Fulacht fia, Rathduane, Co. Cork
Co. Cork |
Settlement Sites
In a pasture roughly 120 metres south of the River Blackwater in County Cork, a low oval mound sits almost flush with the surrounding grass.
At just a quarter of a metre high, it would be easy to walk past without a second thought. But that shallow rise, measuring around 15.8 metres in length and 13.4 metres in width, is the accumulated debris of prehistoric cooking activity, a fulacht fia, one of the most common yet least-celebrated monument types in the Irish landscape.
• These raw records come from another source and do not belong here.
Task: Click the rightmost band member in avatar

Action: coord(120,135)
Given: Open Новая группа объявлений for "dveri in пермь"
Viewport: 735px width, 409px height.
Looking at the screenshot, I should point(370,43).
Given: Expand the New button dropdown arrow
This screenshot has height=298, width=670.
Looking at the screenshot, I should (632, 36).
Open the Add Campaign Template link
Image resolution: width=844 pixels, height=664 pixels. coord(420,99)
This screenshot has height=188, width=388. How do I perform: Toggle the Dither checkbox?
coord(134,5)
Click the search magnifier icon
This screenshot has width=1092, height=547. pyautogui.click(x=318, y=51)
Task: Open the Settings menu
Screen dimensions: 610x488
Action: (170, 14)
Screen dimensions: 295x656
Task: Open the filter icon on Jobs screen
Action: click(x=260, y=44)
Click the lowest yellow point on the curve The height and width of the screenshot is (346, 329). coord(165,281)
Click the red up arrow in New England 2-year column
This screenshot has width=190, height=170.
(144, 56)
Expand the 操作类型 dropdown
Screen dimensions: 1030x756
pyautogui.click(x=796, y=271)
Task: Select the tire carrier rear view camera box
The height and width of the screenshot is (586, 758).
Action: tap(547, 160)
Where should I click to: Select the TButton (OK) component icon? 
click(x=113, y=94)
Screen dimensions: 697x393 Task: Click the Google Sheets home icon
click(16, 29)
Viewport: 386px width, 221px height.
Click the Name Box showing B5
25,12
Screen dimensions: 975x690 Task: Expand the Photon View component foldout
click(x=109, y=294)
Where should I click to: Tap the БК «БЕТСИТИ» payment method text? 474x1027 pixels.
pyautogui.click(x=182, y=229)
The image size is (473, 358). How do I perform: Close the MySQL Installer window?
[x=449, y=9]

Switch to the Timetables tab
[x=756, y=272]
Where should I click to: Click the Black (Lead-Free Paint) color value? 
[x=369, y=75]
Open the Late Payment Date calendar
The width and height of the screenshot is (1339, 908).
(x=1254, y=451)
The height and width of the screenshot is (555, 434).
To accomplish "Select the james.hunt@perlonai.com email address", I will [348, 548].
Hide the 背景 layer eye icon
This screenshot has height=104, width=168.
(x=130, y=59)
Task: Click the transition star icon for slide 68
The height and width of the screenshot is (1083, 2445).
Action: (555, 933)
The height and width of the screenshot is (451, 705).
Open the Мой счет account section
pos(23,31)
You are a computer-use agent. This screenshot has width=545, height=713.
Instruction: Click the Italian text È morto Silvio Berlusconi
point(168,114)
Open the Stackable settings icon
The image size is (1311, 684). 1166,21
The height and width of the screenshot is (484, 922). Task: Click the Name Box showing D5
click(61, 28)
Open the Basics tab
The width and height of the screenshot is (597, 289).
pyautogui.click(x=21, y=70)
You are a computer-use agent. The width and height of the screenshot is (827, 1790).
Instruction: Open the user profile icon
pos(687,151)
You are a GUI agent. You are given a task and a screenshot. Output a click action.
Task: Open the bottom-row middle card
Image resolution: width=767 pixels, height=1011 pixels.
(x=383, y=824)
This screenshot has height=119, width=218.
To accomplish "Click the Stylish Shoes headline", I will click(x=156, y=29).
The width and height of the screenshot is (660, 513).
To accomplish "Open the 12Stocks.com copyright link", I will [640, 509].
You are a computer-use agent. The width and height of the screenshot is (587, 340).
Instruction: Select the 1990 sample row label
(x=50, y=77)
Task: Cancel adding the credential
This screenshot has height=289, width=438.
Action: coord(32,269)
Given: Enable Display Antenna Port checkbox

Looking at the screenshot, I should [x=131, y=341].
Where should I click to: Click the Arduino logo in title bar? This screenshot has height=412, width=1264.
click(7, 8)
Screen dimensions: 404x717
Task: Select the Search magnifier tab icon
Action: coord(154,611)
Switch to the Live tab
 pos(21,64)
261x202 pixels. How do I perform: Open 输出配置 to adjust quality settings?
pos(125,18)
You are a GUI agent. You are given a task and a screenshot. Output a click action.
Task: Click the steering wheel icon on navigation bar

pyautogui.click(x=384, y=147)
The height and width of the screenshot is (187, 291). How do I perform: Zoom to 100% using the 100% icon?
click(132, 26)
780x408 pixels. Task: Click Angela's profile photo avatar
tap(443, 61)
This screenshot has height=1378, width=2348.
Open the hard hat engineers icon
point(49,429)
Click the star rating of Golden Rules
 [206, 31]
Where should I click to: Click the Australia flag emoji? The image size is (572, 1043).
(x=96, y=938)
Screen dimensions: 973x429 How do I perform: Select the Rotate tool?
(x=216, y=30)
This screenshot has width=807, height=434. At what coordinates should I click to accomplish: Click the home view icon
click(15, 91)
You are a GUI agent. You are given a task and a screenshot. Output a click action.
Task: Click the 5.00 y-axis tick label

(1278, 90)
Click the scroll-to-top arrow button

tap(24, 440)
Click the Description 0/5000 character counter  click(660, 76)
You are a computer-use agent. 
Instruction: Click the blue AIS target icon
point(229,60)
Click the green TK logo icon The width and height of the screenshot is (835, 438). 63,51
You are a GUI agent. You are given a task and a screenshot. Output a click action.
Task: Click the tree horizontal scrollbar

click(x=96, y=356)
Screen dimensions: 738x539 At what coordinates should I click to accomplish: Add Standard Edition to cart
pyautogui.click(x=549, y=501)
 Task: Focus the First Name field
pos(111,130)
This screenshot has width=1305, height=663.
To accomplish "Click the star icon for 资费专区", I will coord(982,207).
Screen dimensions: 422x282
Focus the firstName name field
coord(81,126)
A fulacht fia is essentially the spoil heap left behind by an ancient cooking site, typically Bronze Age in date. The standard method involved heating stones in a fire and dropping them into a water-filled trough to bring it to the boil, then using that hot water to cook meat. The stones, cracked and spent after repeated heating, were raked out and piled to the side. Over centuries and millennia, those discarded burnt stones accumulated into the low, often horseshoe-shaped or oval mounds that archaeologists now recognise across Ireland in their thousands. The Rathduane example follows this pattern closely, its long axis running northwest to southeast across the pasture. What makes the spot quietly notable is that a second possible fulacht fia lies only around 300 metres to the east, suggesting that this stretch of ground near the Blackwater was a place people returned to, or that more than one group found the same combination of flat land and accessible water worth settling beside, however temporarily.